FEATURE: Vinyl Corner: The White Stripes – The White Stripes




Vinyl Corner

PHOTOGRAPHY: Ko Melina Zydeko/Heather White 

The White Stripes – The White Stripes


THERE are a couple of big music anniversaries…


 IN THIS PHOTO: The White Stripes in 1999/PHOTO CREDIT: Doug Coombe

that are happening today. Not only is Joy Division’s Unknown Pleasure forty; Nirvana’s debut, Bleach, is thirty. Running another decade down is another debut: The White Stripes’ eponymous gem. The White Stripes was unveiled to the world on 15th June, 1999 - and it was a bit of a minor success. Think about what was happening at the end of the 1990s in the U.S. and U.K. We had seen Britpop and Grunge die; Alternative sounds were coming through but I don’t think there was a huge movement to end the 1990s the same way Hip-Hop ended the 1980s and Grunge started the 1990s. There was a burgeoning Garage movement happening in the U.S. towards the turn of the century. In many ways, The White Stripes helped spearhead and popularise the scene. Although it would take another couple of years for proper exposure to come the way of Detroit Garage – The White Stripes were formed and based out of Detroit – the debut from the duo was extraordinary. It was produced by Jim Diamond and Jack White (lead/guitar) at Ghetto Recordings and Third Man Studios, Detroit. Although Jack White would take over production duties very soon, he and Meg (White) were relatively new to the scene and did not have the commercial respect they soon gained. I look at bands around today and the raw sound they provide. Whether it is Post-Punk bands like IDLES or the likes of Fontaines D.C., I think there is a slight nod to The White Stripes.
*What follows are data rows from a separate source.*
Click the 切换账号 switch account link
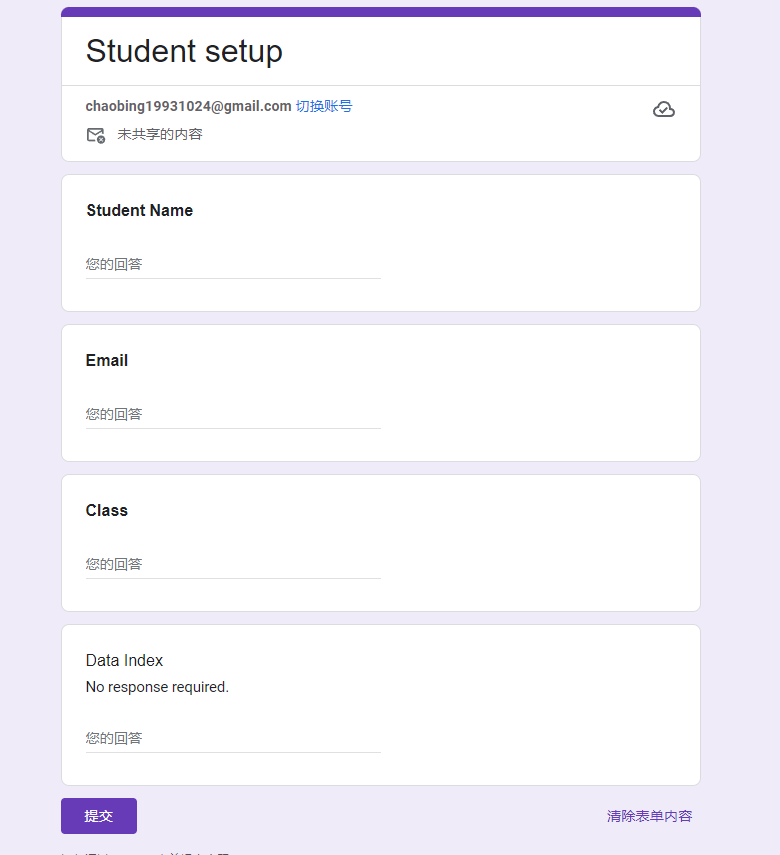This screenshot has width=780, height=855. coord(324,106)
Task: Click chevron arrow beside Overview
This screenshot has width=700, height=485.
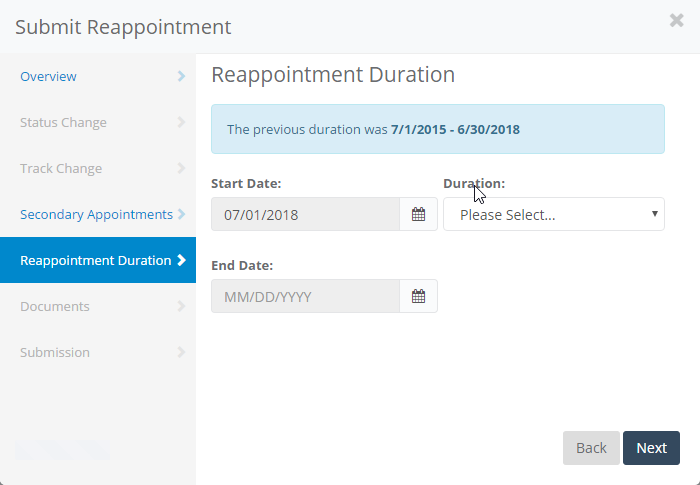Action: point(181,76)
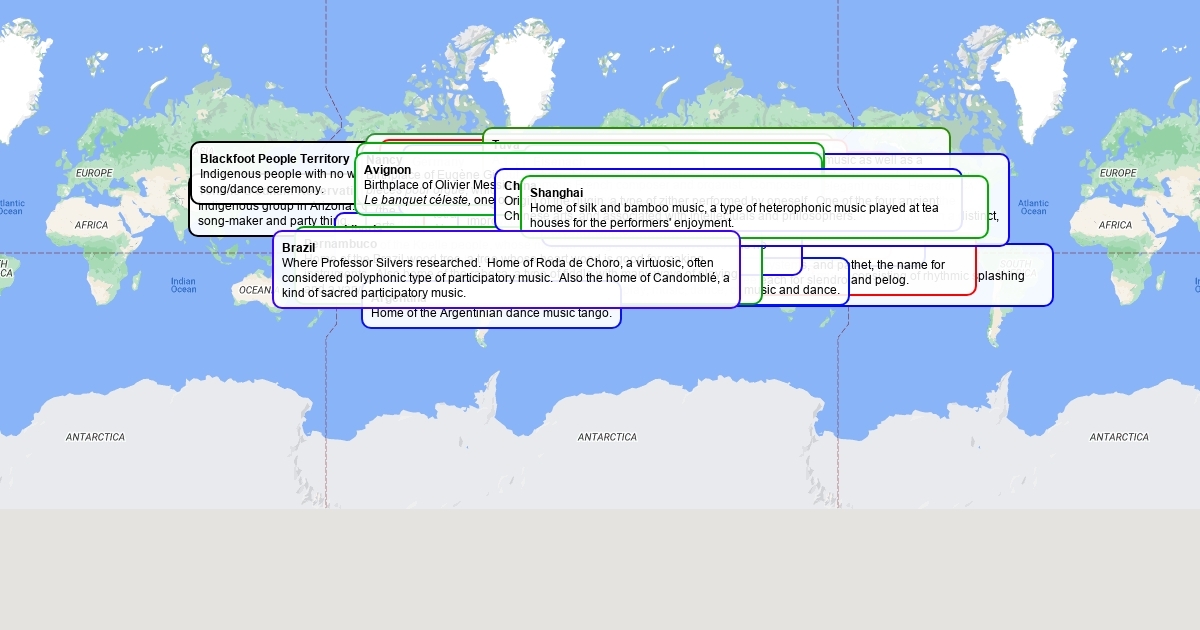Select the center ANTARCTICA map label
Screen dimensions: 1200x630
coord(607,437)
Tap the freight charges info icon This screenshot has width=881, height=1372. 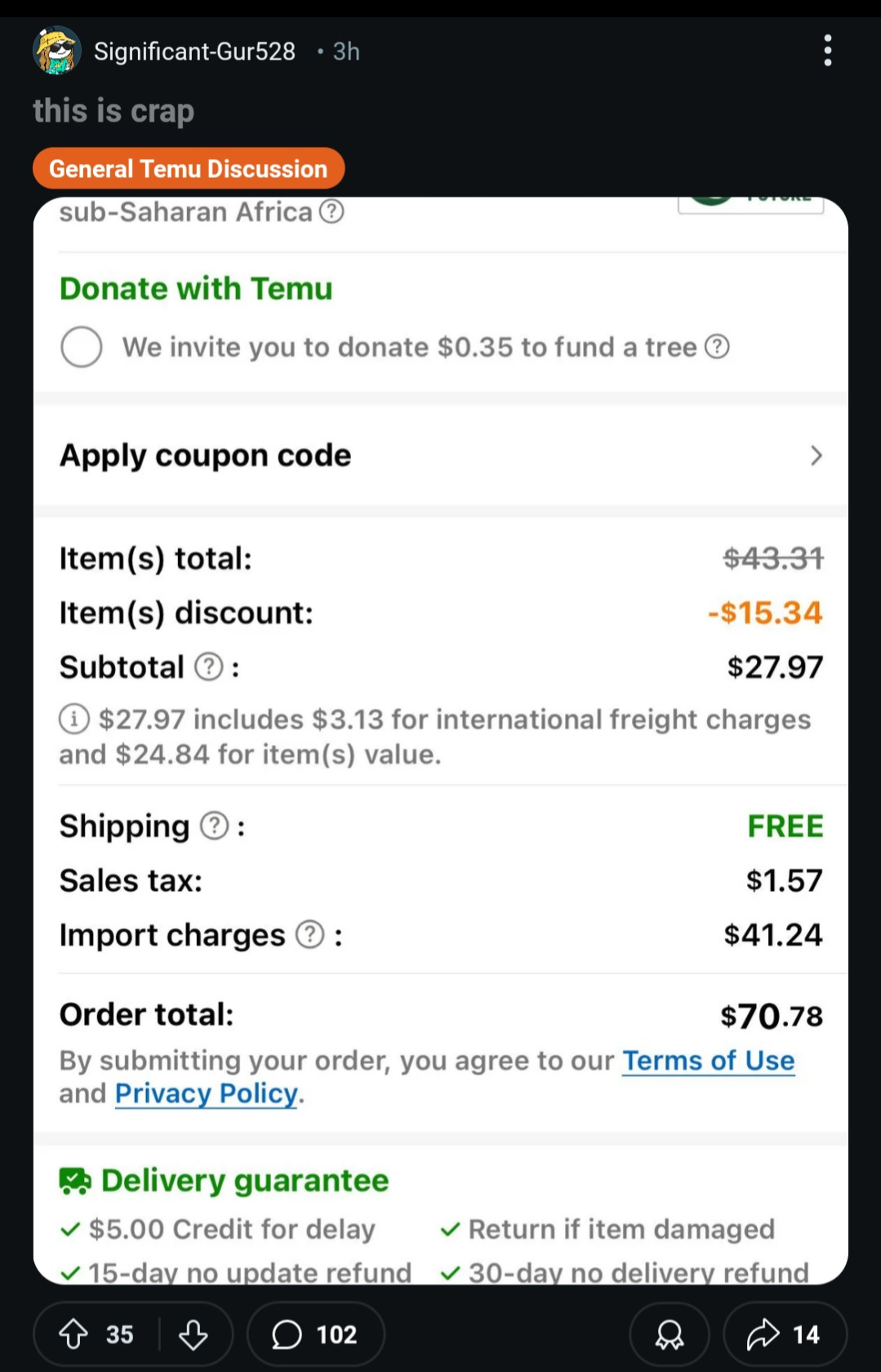[74, 719]
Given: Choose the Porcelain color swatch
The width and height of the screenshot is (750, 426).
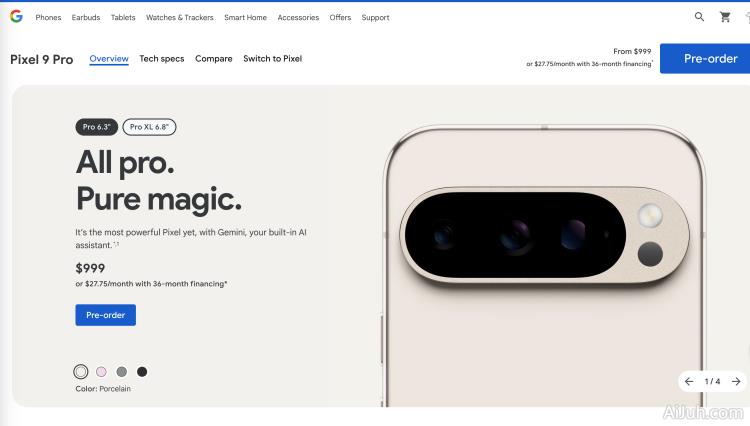Looking at the screenshot, I should point(81,371).
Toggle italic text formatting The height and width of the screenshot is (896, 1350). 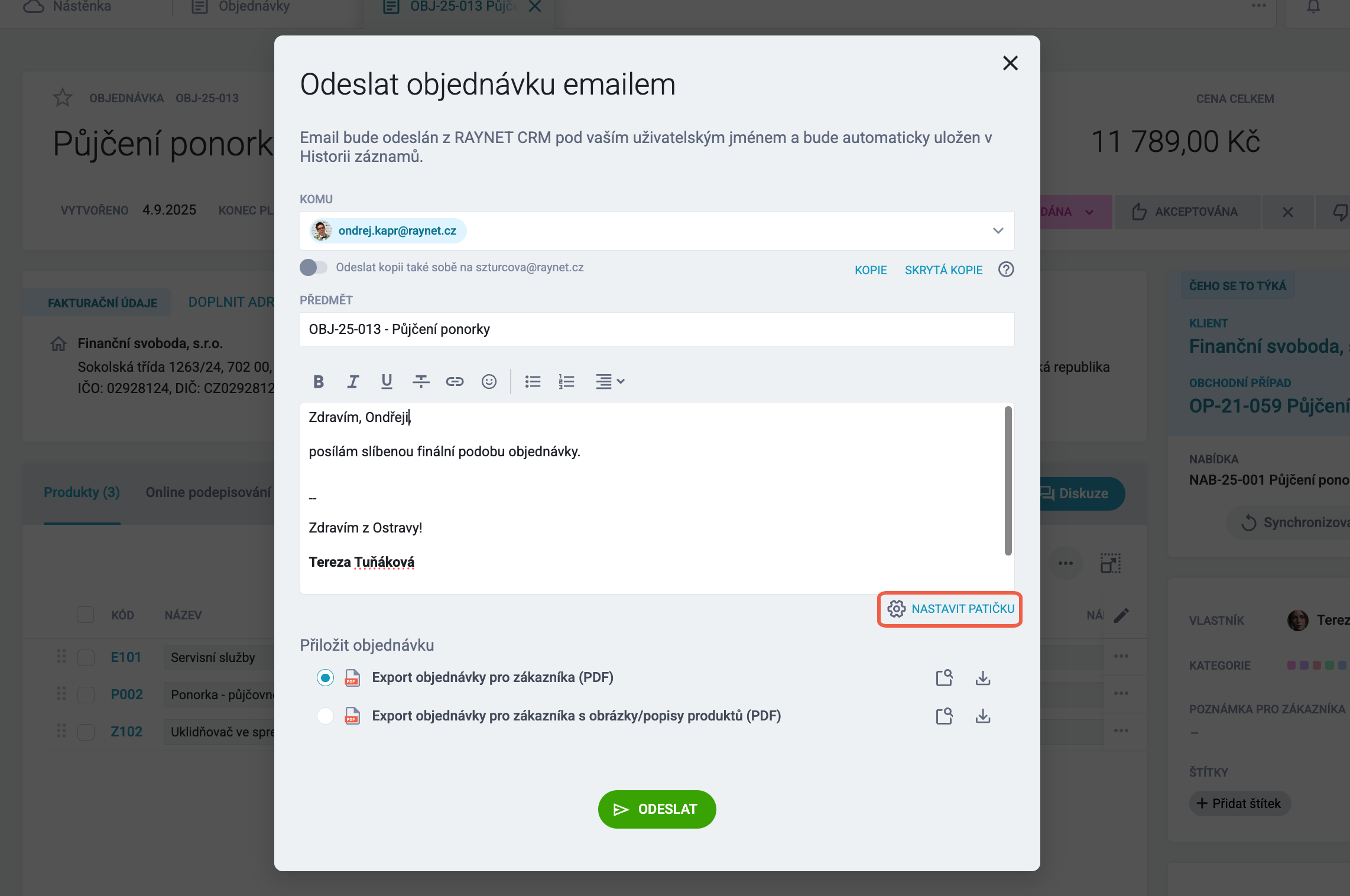[x=353, y=382]
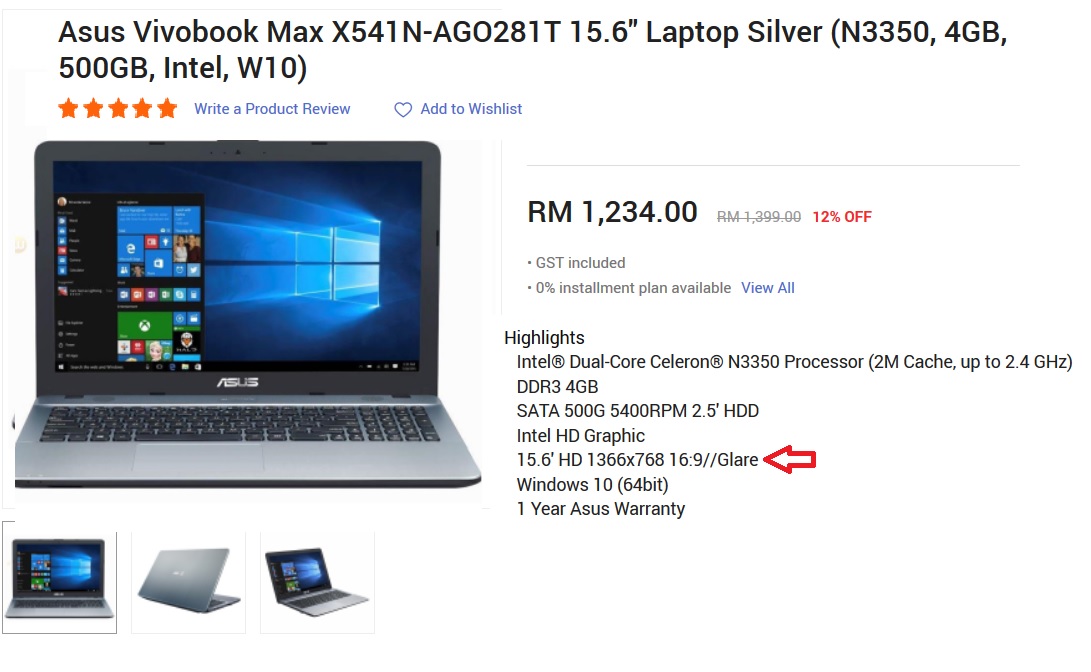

I have been looking back at the late-1990s and how, in a way, The White Stripes was completely different to what was happening here in the U.K. Whereas we were seeing a new wave of Dance music, it seems strange to think there was something as bare and basic as The White Stripes in the world. Taking its cues from the classic Punk albums, the Detroit duo’s debut consisted of short songs with stripped production values and very few instrumental touches – The White Stripes would add more instruments to the fold later but, here, it was mainly guitar and drums (with a bit of piano here and there). One of the finest tastemakers the music world has ever seen, John Peel, was attracted to The White Stripes right from the off. He was drawn to the cover and the song titles; he developed an instinct and would be a big part of their success in the U.K. To be fair to Peel’s prescience, one looks at the cover photos of Jack and Meg; their what-would-become-standard kit of red-white-and-black and this rather minimal design – like a local band selling their debut record, with little money, at a local shop. Opposed to a lot of the glitzy and big artists of the day, The White Stripes’ introduction was pretty modest and under-the-radar. The songs on the debut mix in a few well-selected Blues covers (including a great rendition of Robert Johnson’s Stop Breaking Down), a Dylan cover (One More Cup of Coffee) and the remaining originals.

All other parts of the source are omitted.